Born on July 4, 1908, in Chicago as Samuel Kurz, the son of poor immigrants from Poland, he changed his name to Charles Curtiss and earned his living by working as a miner and sailor, before finally becoming a skilled printer.
As a printer, Curtiss took responsibility for producing the movement’s weekly paper The Militant. In 1932, Curtiss moved to Los Angeles to build the Trotskyist movement on the West Coast. In 1938, the Communist League became the Socialist Workers Party.
Charles Curtiss, who was fluent in Spanish, was repeatedly sent as a representative of the American Trotskyist movement to Mexico in the 1930s.
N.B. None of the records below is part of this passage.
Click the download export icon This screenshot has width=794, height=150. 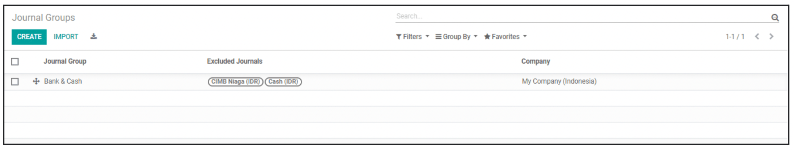click(93, 37)
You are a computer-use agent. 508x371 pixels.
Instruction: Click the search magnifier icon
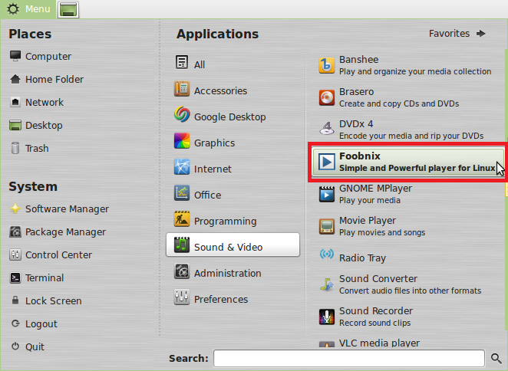(496, 358)
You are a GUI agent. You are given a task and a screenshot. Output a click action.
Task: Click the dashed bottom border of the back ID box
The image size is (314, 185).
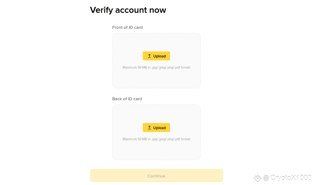(156, 160)
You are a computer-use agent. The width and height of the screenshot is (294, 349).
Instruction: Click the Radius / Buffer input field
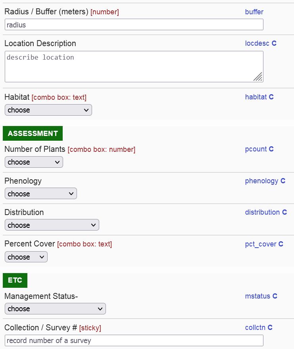(134, 25)
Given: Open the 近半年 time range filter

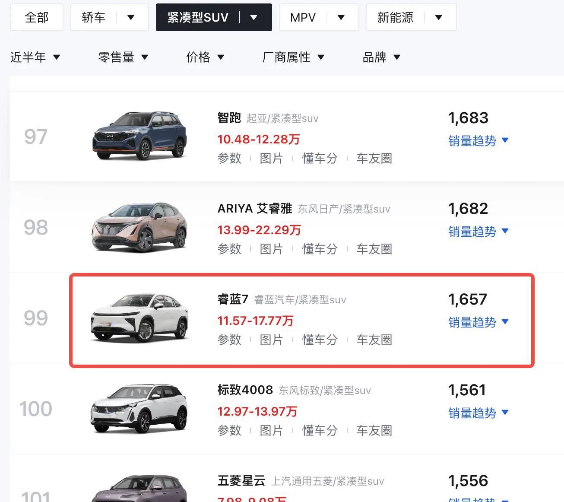Looking at the screenshot, I should point(35,57).
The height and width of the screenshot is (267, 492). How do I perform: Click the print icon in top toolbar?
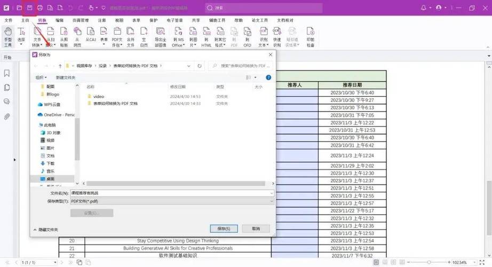pos(39,8)
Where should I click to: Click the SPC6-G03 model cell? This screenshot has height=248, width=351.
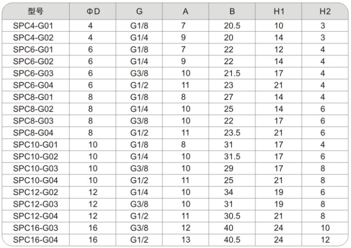36,73
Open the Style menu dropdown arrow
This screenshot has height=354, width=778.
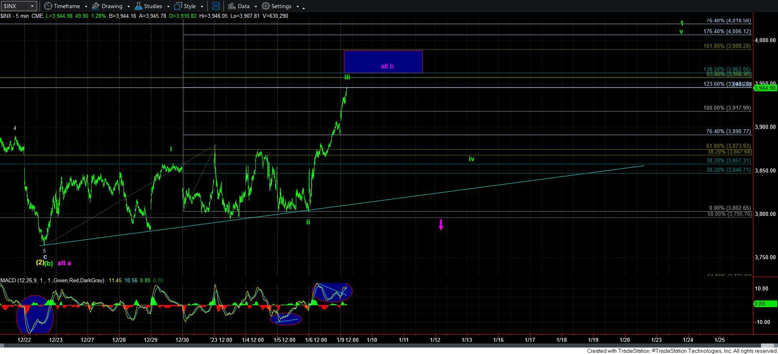pos(202,6)
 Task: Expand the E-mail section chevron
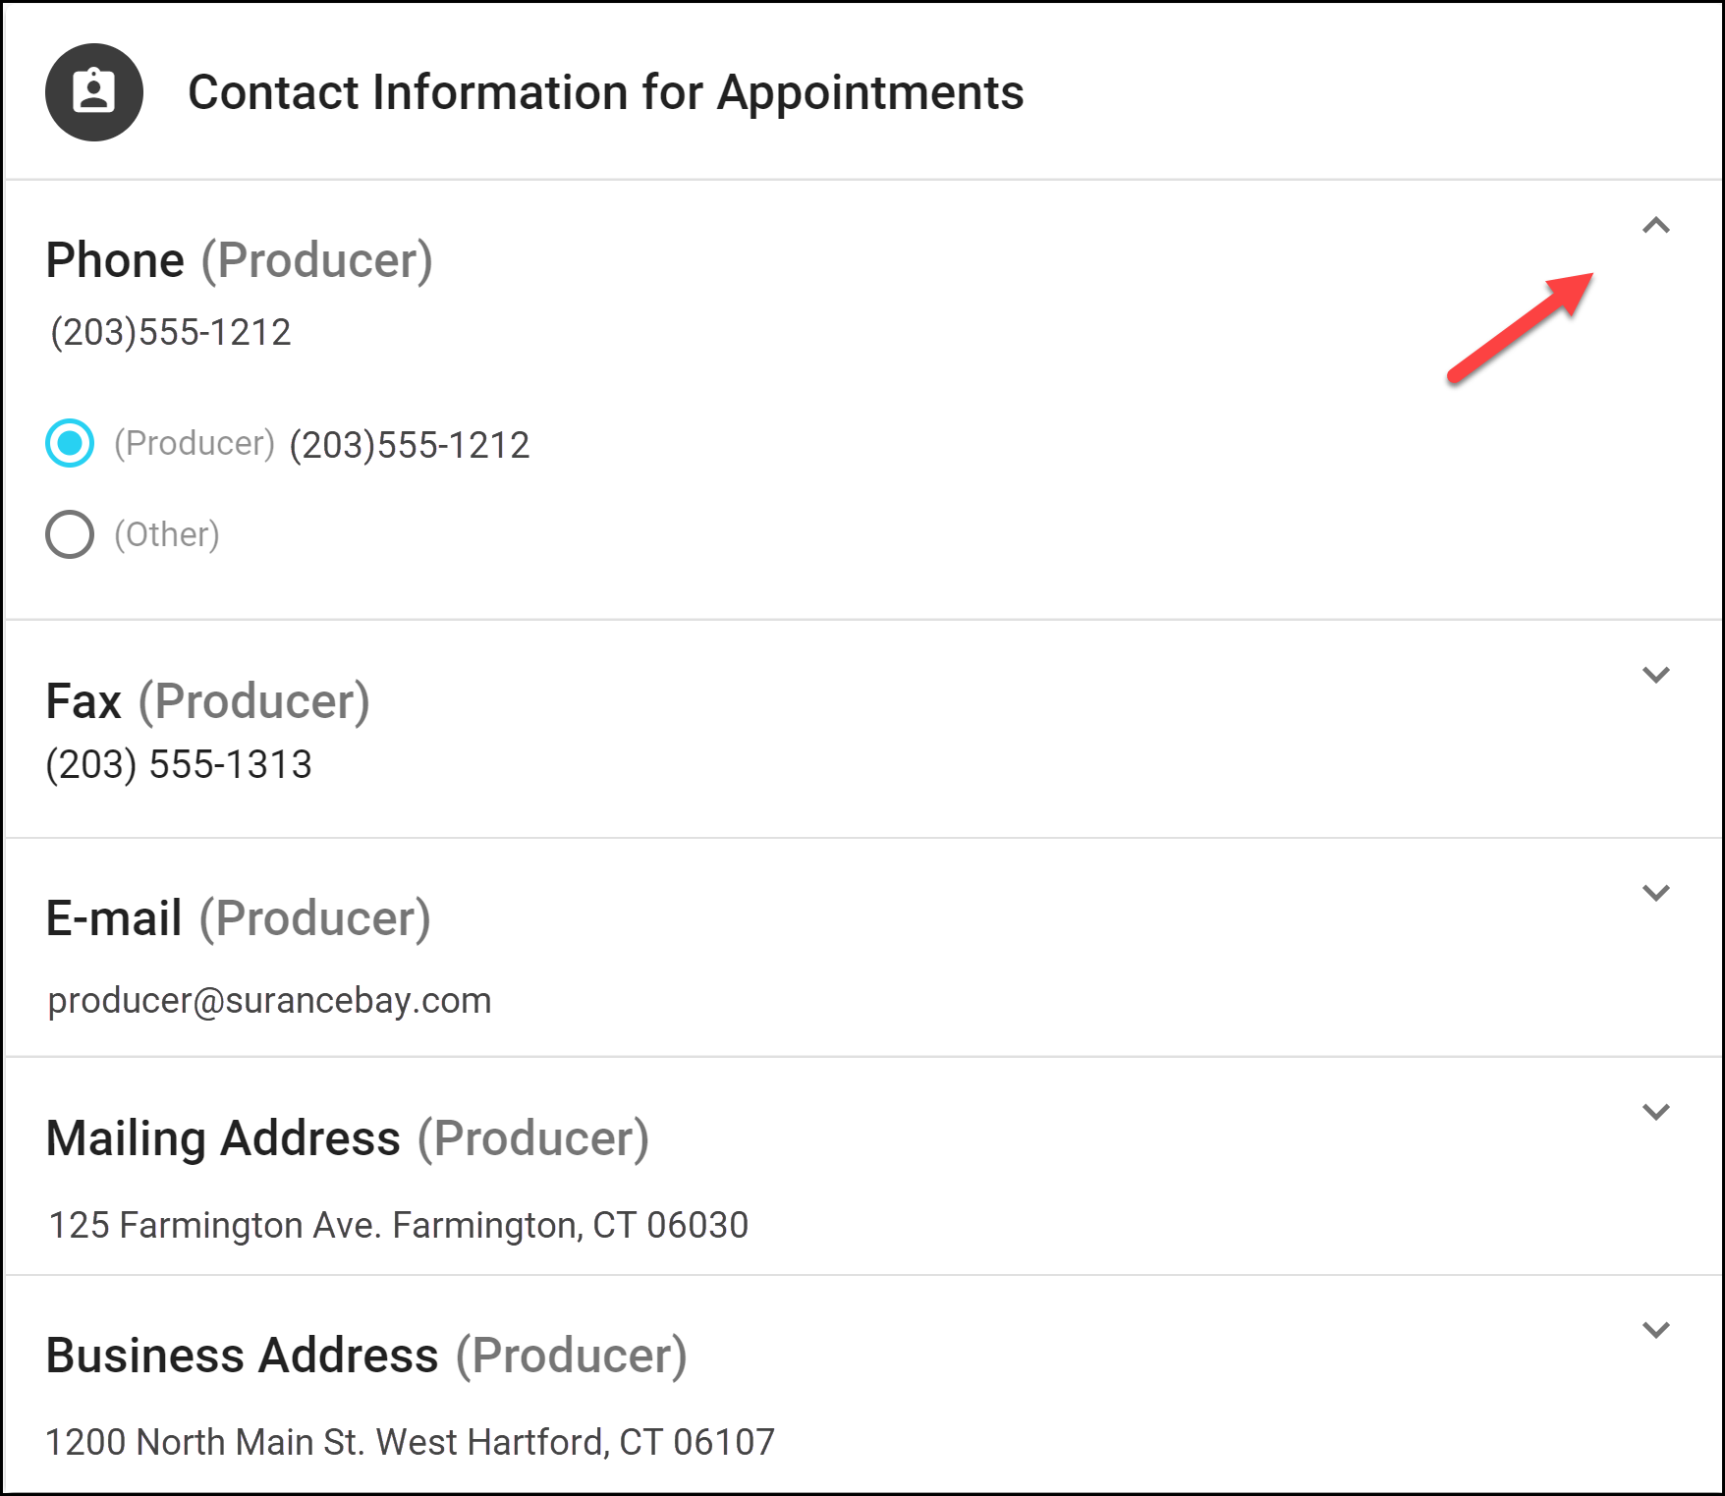coord(1656,893)
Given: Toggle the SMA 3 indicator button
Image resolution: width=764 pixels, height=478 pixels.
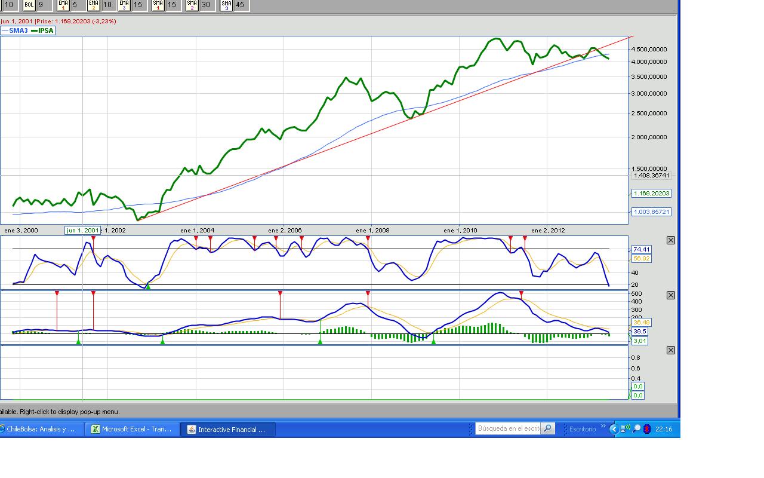Looking at the screenshot, I should point(226,5).
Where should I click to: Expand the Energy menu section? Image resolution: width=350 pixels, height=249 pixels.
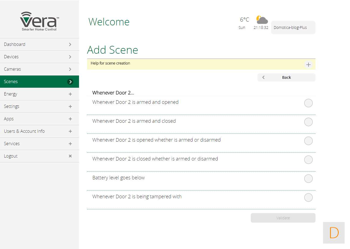click(x=70, y=94)
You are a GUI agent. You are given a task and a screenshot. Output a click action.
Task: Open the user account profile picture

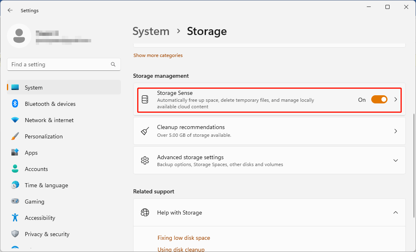(x=19, y=36)
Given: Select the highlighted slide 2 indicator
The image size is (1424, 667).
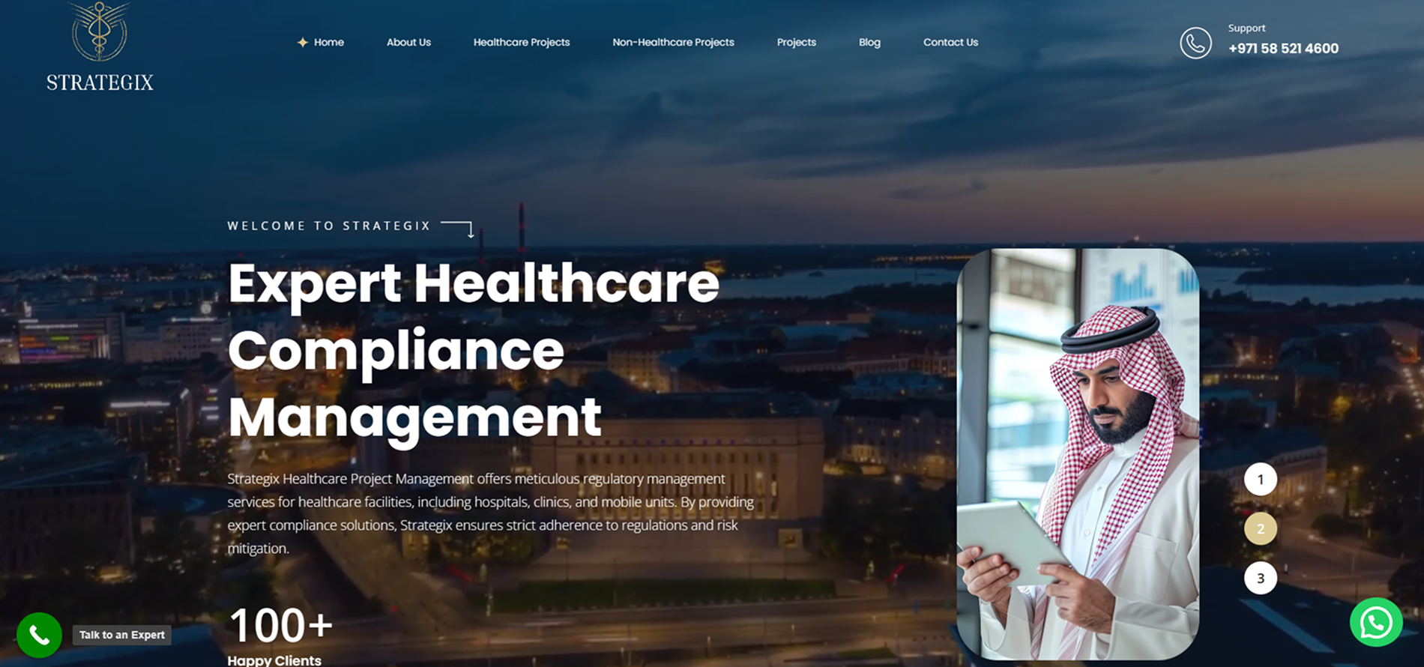Looking at the screenshot, I should pyautogui.click(x=1260, y=529).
There he was known as Carlos Curtiss. He also visited Leon Trotsky in Coyoacán several times.
Charles Curtiss functioned as Trotsky’s primary link with the Mexican Trotskyists. Curtiss also tried to resolve the personal differences between Trotsky and the famous Mexican artist Diego Rivera.
Charles Curtiss was not present on August 20, 1940, when Trotsky was attacked and killed by the Stalinist agent Ramón Mercader, who had infiltrated the household, but it is said that Curtiss had always been suspicious of Mercader and had warned Trotsky to be careful around him.
However, Curtiss was soon drafted into the United States army and sent to Italy to fight in the war. After the war, Curtiss returned to the Socialist Workers Party, but he left the party in 1951. Charles Curtiss died of heart failure in Los Angeles on December 20, 1993.
In 1928, Charles Curtiss joined the Communist League of America, the Trotskyist movement led by James P. Cannon. lieutenant would have been illegal and unwise under the terms on which Trotsky was granted asylum in Mexico for Trotsky to maintain direct political contact with radical communist revolutionaries in his host country. When 18 of the SWP’s most prominent leaders, including James P. Cannon, Farrell Dobbs and Carl Skoglund, were sentenced to jail according to the Smith Acting, for opposing United States involvement in World World War II, Charles Curtiss moved to New York City to help take over the leadership of the party.